Like many of the preceding stages, an early break away was allowed to escape, but kept within reach of the sprinter teams. In this stage, the break away consisted of Christian Knees (Team Milram) who initiated the break away, and Walter Bénéteau and Stéphane Augé who joined soon after. The break away was eliminated with four kilometers to go, and so was an attack from Stuart O'Grady two kilometers later. The final sprint was won by Óscar Freire, after an impressive manoeuvre by Robbie McEwen.

Important detail at the finish line was that many riders lost a few seconds because the peloton broke into groups during the sprint. Important riders who lost 13" — Matthias Kessler, Denis Menchov and Markus Fothen.

Stage 9 result

| Rank | Rider | Team | Time |
|---|---|---|---|
| 1 | Óscar Freire (ESP) | Rabobank | 3h 35' 24" |
| 2 | Robbie McEwen (AUS) | Davitamon–Lotto | s.t. |
| 3 | Erik Zabel (GER) | Team Milram | s.t. |
| 4 | Tom Boonen (BEL) | Quick-Step–Innergetic | s.t. |
| 5 | Cristian Moreni (ITA) | Cofidis | s.t. |
| 6 | Isaac Gálvez (ESP) | Caisse d'Epargne–Illes Balears | s.t. |
| 7 | Francisco Ventoso (ESP) | Saunier Duval–Prodir | s.t. |
| 8 | Luca Paolini (ITA) | Liquigas | s.t. |
| 9 | David Kopp (GER) | Gerolsteiner | s.t. |
| 10 | Thor Hushovd (NOR) | Crédit Agricole | s.t. |

General classification after stage 9

| Rank | Rider | Team | Time |
|---|---|---|---|
| 1 | Serhiy Honchar (UKR) | T-Mobile Team | 38h 14' 17" |
| 2 | Floyd Landis (USA) | Phonak | + 1' 00" |
| 3 | Michael Rogers (AUS) | T-Mobile Team | + 1' 08" |
| 4 | Patrik Sinkewitz (GER) | T-Mobile Team | + 1' 45" |
| 5 | Andreas Klöden (GER) | T-Mobile Team | + 1' 50" |
| 6 | Vladimir Karpets (RUS) | Caisse d'Epargne–Illes Balears | + 1' 52" |
| 7 | Cadel Evans (AUS) | Davitamon–Lotto | s.t. |
| 8 | David Zabriskie (USA) | Team CSC | + 1' 53" |
| 9 | Markus Fothen (GER) | Gerolsteiner | + 2' 03" |
| 10 | Christophe Moreau (FRA) | AG2R Prévoyance | + 2' 07" |

==Stage 10==
12 July 2006 — Cambo-les-Bains to Pau, 190.5 km

Stage 10 (190.5 km/118.3 miles) enters the Pyrenees and is the first mountain stage. It is considered an in-between stage, as it features two major mountains, but the finish line lies more than 40 kilometres beyond the last climb of the day.
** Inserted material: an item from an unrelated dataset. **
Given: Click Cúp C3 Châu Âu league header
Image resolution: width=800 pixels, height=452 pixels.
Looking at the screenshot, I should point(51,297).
Expected is that the winner of the stage will not be a climber, maybe even a sprinter.

It has three categorized climbs:
- Col d'Osquich (Category 3 at 50 km/31.1 miles)
- Col du Soudet (Hors catégorie (highest level) at 101.5 km/63.0 miles)
- Col de Marie Blanque (Category 1 at 148 km/91.9 miles)

Being a mountain stage, it has only two intermediate sprints instead of the regular three: at Larceveau (at 37.5 km/23.3 miles) and Laguinge (at 74.5 km/46.3 miles)

During the first 40 kilometres, no riders managed to get away from the peloton. At the sprint in Larceveau a few riders sprinted for the points and that group grew to 15 riders who were allowed to break away from the peloton:
- Daniele Bennati, Italy,
- Carlos Da Cruz, France,
- Cyril Dessel, France,
- Thor Hushovd, NOR,
- Iñaki Isasi, Spain,
- Iñigo Landaluze, Spain,
- Juan Miguel Mercado, Spain, Agritubel
- Cristian Moreni, Italy,
- Joost Posthuma, Netherlands,
- Manuel Quinziato, Italy,
- Christophe Rinero, Italy,
- Mathieu Sprick, France,
- Gert Steegmans, Belgium,
- Cédric Vasseur, France,
- Jens Voigt, Germany,

Hushovd and Steegmans dropped on the Col d'Osquich, then the rest of the group got split into lots of different smaller groups during the climb of the Col de Soudet with Cyril Dessel and Juan Miguel Mercado passing the top of the climb first. During the descent Landaluze, Rinero, Isasi, Vasseur and Moreni managed to return. The peloton was about 10 minutes behind at that time, as had decided they were not going to defend their yellow jersey and leave the work for the next stages for some other team.

During the climb of the Col de Marie-Blanque, Dessel and Mercado again proved to be the strongest with Dessel coming through first as he had done on the two earlier climbs already: the polka dot jersey was his. Landaluze came closest to coming back as he was about 50 meters behind at some point during the descent, but the two leaders worked together not to let that happen. However, about 15 kilometres before the finish line, Mercado was hoping to make a deal with Dessel: since Dessel was going to be winning the yellow and polka dot jersey, he was hoping to be getting the stage win from Dessel in return for helping him. However Dessel wanted it all, so Mercado stopped helping and Dessel had to maintain the lead by himself to prevent Landaluze from coming back. In the end, Mercado sprinted past Dessel about 300 metres from the finish and won the stage. Landaluze finished third about a minute behind. Moreni, Rinero, Isasi and Vasseur also managed to stay in front of the pelont, the others were caught.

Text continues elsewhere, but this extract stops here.